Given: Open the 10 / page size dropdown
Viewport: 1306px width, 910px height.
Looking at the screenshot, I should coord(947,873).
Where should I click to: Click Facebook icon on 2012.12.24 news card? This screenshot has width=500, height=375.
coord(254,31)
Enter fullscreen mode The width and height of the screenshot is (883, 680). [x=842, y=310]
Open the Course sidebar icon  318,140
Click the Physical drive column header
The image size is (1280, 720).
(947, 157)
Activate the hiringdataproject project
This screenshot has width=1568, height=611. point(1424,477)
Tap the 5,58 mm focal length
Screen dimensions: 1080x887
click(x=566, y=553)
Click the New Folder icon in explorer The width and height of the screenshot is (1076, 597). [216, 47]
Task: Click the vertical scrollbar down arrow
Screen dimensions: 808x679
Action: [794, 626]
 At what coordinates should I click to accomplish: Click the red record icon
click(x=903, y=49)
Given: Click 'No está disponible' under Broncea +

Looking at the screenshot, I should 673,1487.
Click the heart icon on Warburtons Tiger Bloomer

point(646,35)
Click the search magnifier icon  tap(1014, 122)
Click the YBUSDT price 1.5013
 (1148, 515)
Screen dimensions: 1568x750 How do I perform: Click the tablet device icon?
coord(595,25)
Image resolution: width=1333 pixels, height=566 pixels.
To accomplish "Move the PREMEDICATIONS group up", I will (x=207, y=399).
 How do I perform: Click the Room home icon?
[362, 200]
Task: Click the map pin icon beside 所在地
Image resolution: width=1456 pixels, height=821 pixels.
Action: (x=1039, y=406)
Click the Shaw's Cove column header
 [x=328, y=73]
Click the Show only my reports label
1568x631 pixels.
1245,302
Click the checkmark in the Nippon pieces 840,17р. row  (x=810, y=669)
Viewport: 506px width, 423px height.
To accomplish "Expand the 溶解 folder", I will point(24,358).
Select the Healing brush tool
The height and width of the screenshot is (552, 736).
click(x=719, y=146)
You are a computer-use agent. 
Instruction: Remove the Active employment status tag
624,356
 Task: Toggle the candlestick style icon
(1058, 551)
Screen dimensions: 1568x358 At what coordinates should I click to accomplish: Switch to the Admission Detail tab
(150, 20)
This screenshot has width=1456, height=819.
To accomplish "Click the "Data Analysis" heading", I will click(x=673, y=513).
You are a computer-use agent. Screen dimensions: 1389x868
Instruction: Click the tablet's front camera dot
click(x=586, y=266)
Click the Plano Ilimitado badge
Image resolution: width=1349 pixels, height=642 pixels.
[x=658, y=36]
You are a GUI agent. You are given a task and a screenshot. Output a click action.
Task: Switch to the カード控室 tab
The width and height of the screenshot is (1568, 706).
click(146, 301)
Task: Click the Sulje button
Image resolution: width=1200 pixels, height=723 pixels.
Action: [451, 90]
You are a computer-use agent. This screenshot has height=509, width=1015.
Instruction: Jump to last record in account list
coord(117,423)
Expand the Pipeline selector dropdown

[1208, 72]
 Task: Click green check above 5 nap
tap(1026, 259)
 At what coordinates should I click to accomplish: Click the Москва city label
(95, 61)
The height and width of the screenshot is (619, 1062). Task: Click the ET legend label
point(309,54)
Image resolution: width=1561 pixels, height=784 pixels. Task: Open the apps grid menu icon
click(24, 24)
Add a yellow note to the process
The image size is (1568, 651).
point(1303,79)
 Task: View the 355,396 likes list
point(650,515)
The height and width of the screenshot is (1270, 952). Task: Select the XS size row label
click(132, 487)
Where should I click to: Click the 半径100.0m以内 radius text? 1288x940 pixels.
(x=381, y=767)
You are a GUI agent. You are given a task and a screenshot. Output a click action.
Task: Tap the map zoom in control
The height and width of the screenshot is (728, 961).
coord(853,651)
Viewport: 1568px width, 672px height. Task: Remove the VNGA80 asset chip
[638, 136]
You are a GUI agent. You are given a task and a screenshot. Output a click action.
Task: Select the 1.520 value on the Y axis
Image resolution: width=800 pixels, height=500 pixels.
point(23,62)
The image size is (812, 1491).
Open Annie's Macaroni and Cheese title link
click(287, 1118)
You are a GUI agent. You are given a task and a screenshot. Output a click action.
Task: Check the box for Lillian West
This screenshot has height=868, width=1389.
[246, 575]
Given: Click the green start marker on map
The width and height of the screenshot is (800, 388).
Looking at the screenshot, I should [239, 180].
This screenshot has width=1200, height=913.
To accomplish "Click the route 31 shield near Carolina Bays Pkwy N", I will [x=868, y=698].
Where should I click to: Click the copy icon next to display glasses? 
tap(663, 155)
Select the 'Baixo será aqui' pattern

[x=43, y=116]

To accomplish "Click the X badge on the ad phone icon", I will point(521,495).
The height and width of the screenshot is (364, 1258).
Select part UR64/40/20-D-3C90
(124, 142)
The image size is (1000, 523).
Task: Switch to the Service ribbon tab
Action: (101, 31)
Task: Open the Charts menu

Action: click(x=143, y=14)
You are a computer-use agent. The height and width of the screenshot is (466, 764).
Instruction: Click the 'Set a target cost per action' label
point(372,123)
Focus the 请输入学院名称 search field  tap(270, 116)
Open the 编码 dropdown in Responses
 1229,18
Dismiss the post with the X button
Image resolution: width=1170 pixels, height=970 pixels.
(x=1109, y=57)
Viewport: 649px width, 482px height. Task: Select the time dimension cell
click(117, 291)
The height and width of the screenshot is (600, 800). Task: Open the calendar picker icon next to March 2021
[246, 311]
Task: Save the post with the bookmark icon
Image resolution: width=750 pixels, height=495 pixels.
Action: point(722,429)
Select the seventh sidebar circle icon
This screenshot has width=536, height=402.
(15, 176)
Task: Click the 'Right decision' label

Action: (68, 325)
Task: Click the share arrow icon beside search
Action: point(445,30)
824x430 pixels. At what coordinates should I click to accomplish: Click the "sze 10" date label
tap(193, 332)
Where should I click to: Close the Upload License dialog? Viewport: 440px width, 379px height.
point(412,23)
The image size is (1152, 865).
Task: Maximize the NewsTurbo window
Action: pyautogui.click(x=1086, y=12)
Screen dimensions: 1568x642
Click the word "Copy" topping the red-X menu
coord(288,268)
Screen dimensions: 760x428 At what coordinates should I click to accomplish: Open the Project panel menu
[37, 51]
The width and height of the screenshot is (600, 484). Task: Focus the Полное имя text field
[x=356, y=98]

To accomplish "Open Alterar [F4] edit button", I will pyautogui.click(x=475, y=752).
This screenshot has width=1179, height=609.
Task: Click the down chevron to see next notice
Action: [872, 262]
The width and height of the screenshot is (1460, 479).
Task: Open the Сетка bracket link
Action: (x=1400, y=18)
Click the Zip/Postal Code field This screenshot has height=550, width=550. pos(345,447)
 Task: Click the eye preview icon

________________________

- **TASK STATEMENT**
Your task is to output all of the data above word for word.

- **EXERCISE RESPONSE**
Given: Open the 10 / page size dropdown
Viewport: 1306px width, 910px height.
Looking at the screenshot, I should coord(947,873).
Where should I click to: Click Facebook icon on 2012.12.24 news card? This screenshot has width=500, height=375.
coord(254,31)
Enter fullscreen mode The width and height of the screenshot is (883, 680). [x=842, y=310]
Open the Course sidebar icon  318,140
Click the Physical drive column header
The image size is (1280, 720).
(947, 157)
Activate the hiringdataproject project
This screenshot has width=1568, height=611. point(1424,477)
Tap the 5,58 mm focal length
Screen dimensions: 1080x887
click(x=566, y=553)
Click the New Folder icon in explorer The width and height of the screenshot is (1076, 597). [216, 47]
Task: Click the vertical scrollbar down arrow
Screen dimensions: 808x679
Action: [794, 626]
 At what coordinates should I click to accomplish: Click the red record icon
click(x=903, y=49)
Given: Click 'No está disponible' under Broncea +

Looking at the screenshot, I should 673,1487.
Click the heart icon on Warburtons Tiger Bloomer

point(646,35)
Click the search magnifier icon  tap(1014, 122)
Click the YBUSDT price 1.5013
 (1148, 515)
Screen dimensions: 1568x750 How do I perform: Click the tablet device icon?
coord(595,25)
Image resolution: width=1333 pixels, height=566 pixels.
To accomplish "Move the PREMEDICATIONS group up", I will (x=207, y=399).
 How do I perform: Click the Room home icon?
[362, 200]
Task: Click the map pin icon beside 所在地
Image resolution: width=1456 pixels, height=821 pixels.
Action: (x=1039, y=406)
Click the Shaw's Cove column header
 [x=328, y=73]
Click the Show only my reports label
1568x631 pixels.
1245,302
Click the checkmark in the Nippon pieces 840,17р. row  (x=810, y=669)
Viewport: 506px width, 423px height.
To accomplish "Expand the 溶解 folder", I will point(24,358).
Select the Healing brush tool
The height and width of the screenshot is (552, 736).
click(x=719, y=146)
You are a computer-use agent. 
Instruction: Remove the Active employment status tag
624,356
 Task: Toggle the candlestick style icon
(1058, 551)
Screen dimensions: 1568x358 At what coordinates should I click to accomplish: Switch to the Admission Detail tab
(150, 20)
This screenshot has width=1456, height=819.
To accomplish "Click the "Data Analysis" heading", I will click(x=673, y=513).
You are a computer-use agent. Screen dimensions: 1389x868
Instruction: Click the tablet's front camera dot
click(x=586, y=266)
Click the Plano Ilimitado badge
Image resolution: width=1349 pixels, height=642 pixels.
[x=658, y=36]
You are a GUI agent. You are given a task and a screenshot. Output a click action.
Task: Switch to the カード控室 tab
The width and height of the screenshot is (1568, 706).
click(146, 301)
Task: Click the Sulje button
Image resolution: width=1200 pixels, height=723 pixels.
Action: [451, 90]
You are a computer-use agent. This screenshot has height=509, width=1015.
Instruction: Jump to last record in account list
coord(117,423)
Expand the Pipeline selector dropdown

[1208, 72]
 Task: Click green check above 5 nap
tap(1026, 259)
 At what coordinates should I click to accomplish: Click the Москва city label
(95, 61)
The height and width of the screenshot is (619, 1062). Task: Click the ET legend label
point(309,54)
Image resolution: width=1561 pixels, height=784 pixels. Task: Open the apps grid menu icon
click(24, 24)
Add a yellow note to the process
The image size is (1568, 651).
point(1303,79)
 Task: View the 355,396 likes list
point(650,515)
The height and width of the screenshot is (1270, 952). Task: Select the XS size row label
click(132, 487)
Where should I click to: Click the 半径100.0m以内 radius text? 1288x940 pixels.
(x=381, y=767)
You are a GUI agent. You are given a task and a screenshot. Output a click action.
Task: Tap the map zoom in control
The height and width of the screenshot is (728, 961).
coord(853,651)
Viewport: 1568px width, 672px height. Task: Remove the VNGA80 asset chip
[638, 136]
You are a GUI agent. You are given a task and a screenshot. Output a click action.
Task: Select the 1.520 value on the Y axis
Image resolution: width=800 pixels, height=500 pixels.
point(23,62)
The image size is (812, 1491).
Open Annie's Macaroni and Cheese title link
click(287, 1118)
You are a GUI agent. You are given a task and a screenshot. Output a click action.
Task: Check the box for Lillian West
This screenshot has height=868, width=1389.
[246, 575]
Given: Click the green start marker on map
The width and height of the screenshot is (800, 388).
Looking at the screenshot, I should [239, 180].
This screenshot has width=1200, height=913.
To accomplish "Click the route 31 shield near Carolina Bays Pkwy N", I will [x=868, y=698].
Where should I click to: Click the copy icon next to display glasses? 
tap(663, 155)
Select the 'Baixo será aqui' pattern

[x=43, y=116]

To accomplish "Click the X badge on the ad phone icon", I will point(521,495).
The height and width of the screenshot is (364, 1258).
Select part UR64/40/20-D-3C90
(124, 142)
The image size is (1000, 523).
Task: Switch to the Service ribbon tab
Action: (101, 31)
Task: Open the Charts menu

Action: click(x=143, y=14)
You are a computer-use agent. The height and width of the screenshot is (466, 764).
Instruction: Click the 'Set a target cost per action' label
point(372,123)
Focus the 请输入学院名称 search field  tap(270, 116)
Open the 编码 dropdown in Responses
 1229,18
Dismiss the post with the X button
Image resolution: width=1170 pixels, height=970 pixels.
(x=1109, y=57)
Viewport: 649px width, 482px height. Task: Select the time dimension cell
click(117, 291)
The height and width of the screenshot is (600, 800). Task: Open the calendar picker icon next to March 2021
[246, 311]
Task: Save the post with the bookmark icon
Image resolution: width=750 pixels, height=495 pixels.
Action: point(722,429)
Select the seventh sidebar circle icon
This screenshot has width=536, height=402.
(15, 176)
Task: Click the 'Right decision' label

Action: (68, 325)
Task: Click the share arrow icon beside search
Action: point(445,30)
824x430 pixels. At what coordinates should I click to accomplish: Click the "sze 10" date label
tap(193, 332)
Where should I click to: Close the Upload License dialog? Viewport: 440px width, 379px height.
point(412,23)
The image size is (1152, 865).
Task: Maximize the NewsTurbo window
Action: pyautogui.click(x=1086, y=12)
Screen dimensions: 1568x642
Click the word "Copy" topping the red-X menu
coord(288,268)
Screen dimensions: 760x428 At what coordinates should I click to accomplish: Open the Project panel menu
[37, 51]
The width and height of the screenshot is (600, 484). Task: Focus the Полное имя text field
[x=356, y=98]

To accomplish "Open Alterar [F4] edit button", I will pyautogui.click(x=475, y=752).
This screenshot has width=1179, height=609.
Task: Click the down chevron to see next notice
Action: [872, 262]
The width and height of the screenshot is (1460, 479).
Task: Open the Сетка bracket link
Action: (x=1400, y=18)
Click the Zip/Postal Code field This screenshot has height=550, width=550. pos(345,447)
 Task: Click the eye preview icon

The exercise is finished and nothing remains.